> Exercise requirements: Please copy the records below word for word, leaving out the pictures.

> Material to process:
##########

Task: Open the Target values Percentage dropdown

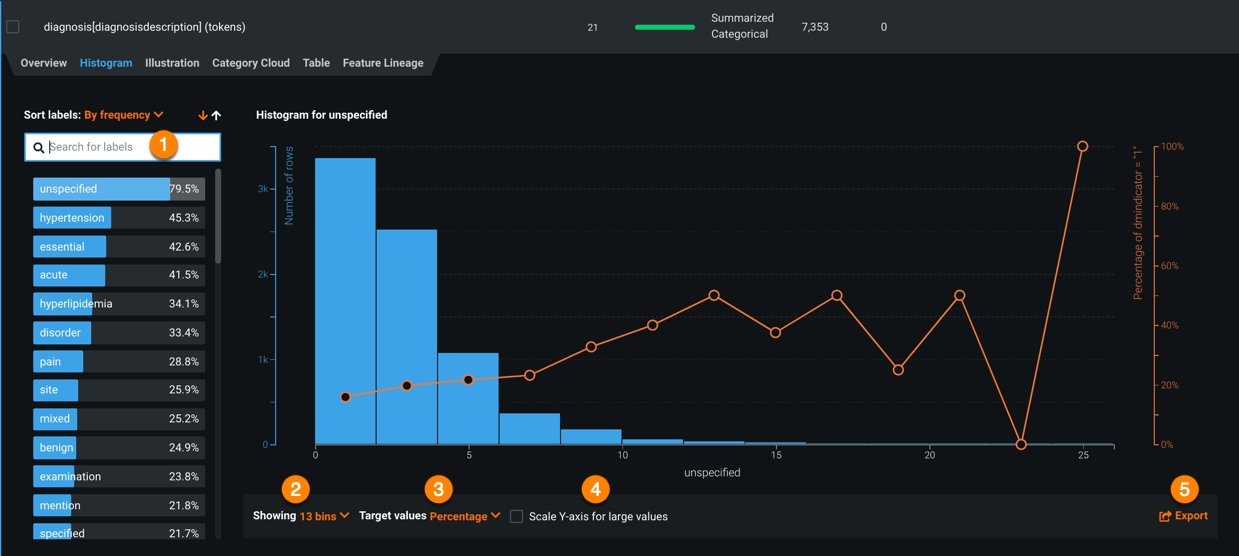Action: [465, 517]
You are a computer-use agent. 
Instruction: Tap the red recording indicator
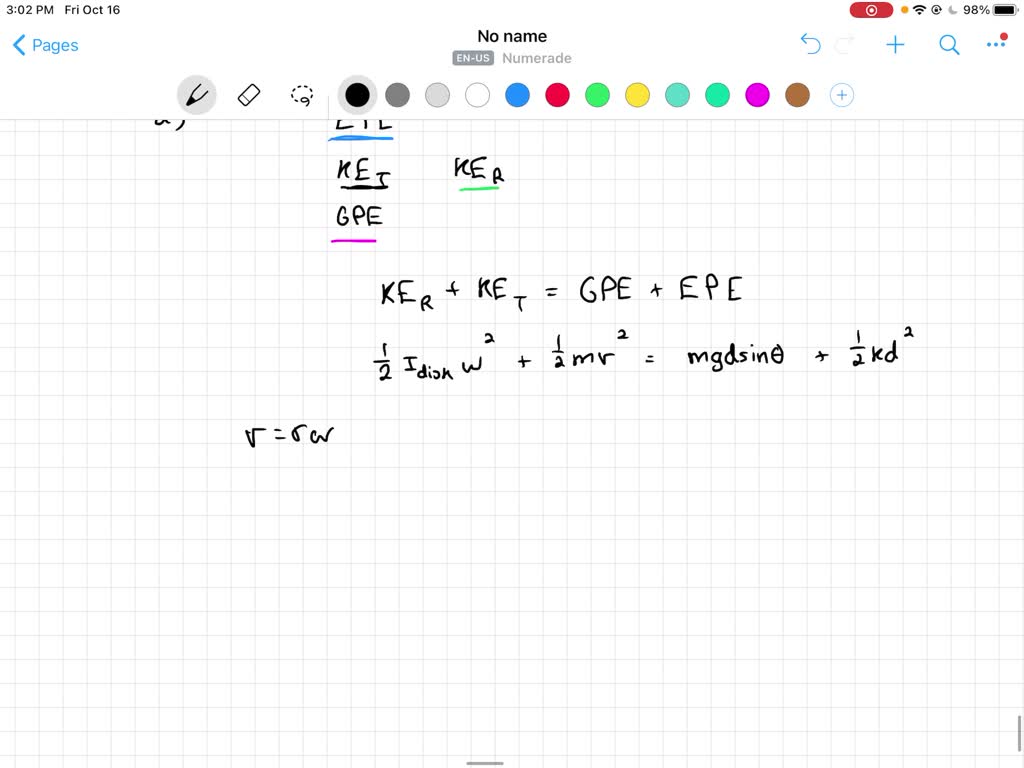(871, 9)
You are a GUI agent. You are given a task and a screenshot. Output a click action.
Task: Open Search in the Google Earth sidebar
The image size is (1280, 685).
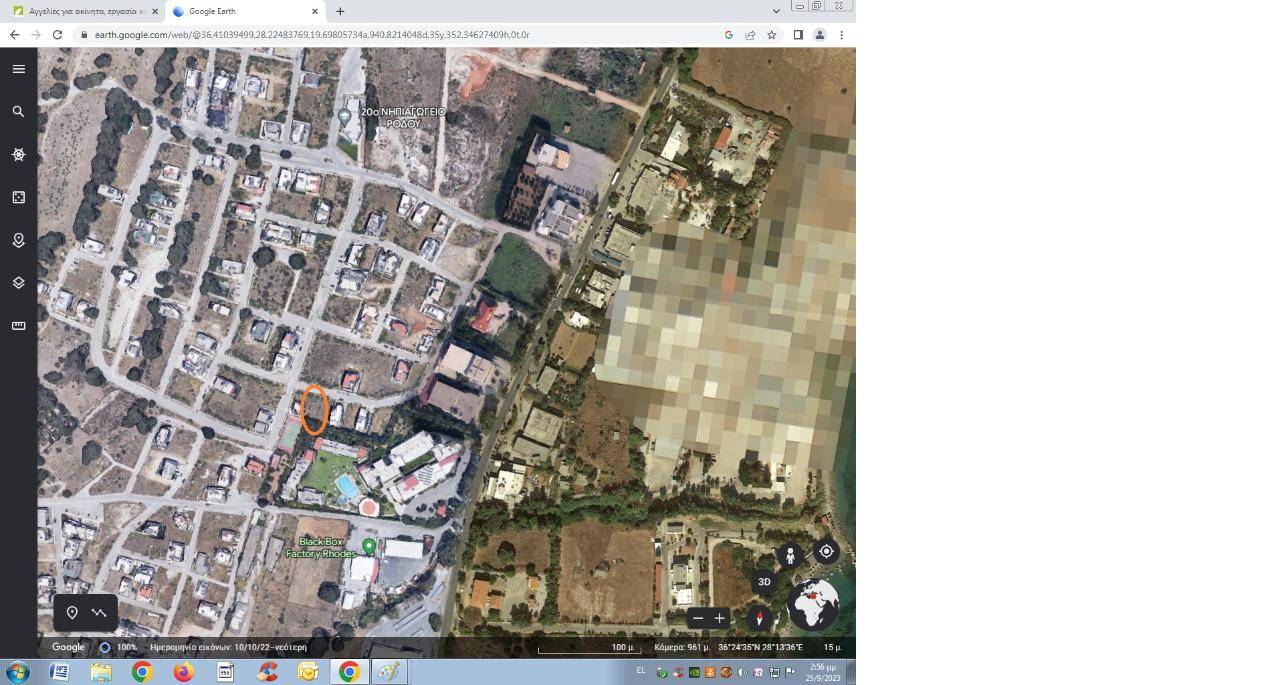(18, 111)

##########

> Response to this task:
Task: Open the Target values Percentage dropdown

Action: [465, 517]
You are a computer-use agent. 
Instruction: Tap the red recording indicator
(871, 9)
You are a GUI agent. You are given a task and a screenshot. Output a click action.
Task: Open Search in the Google Earth sidebar
The image size is (1280, 685).
(18, 111)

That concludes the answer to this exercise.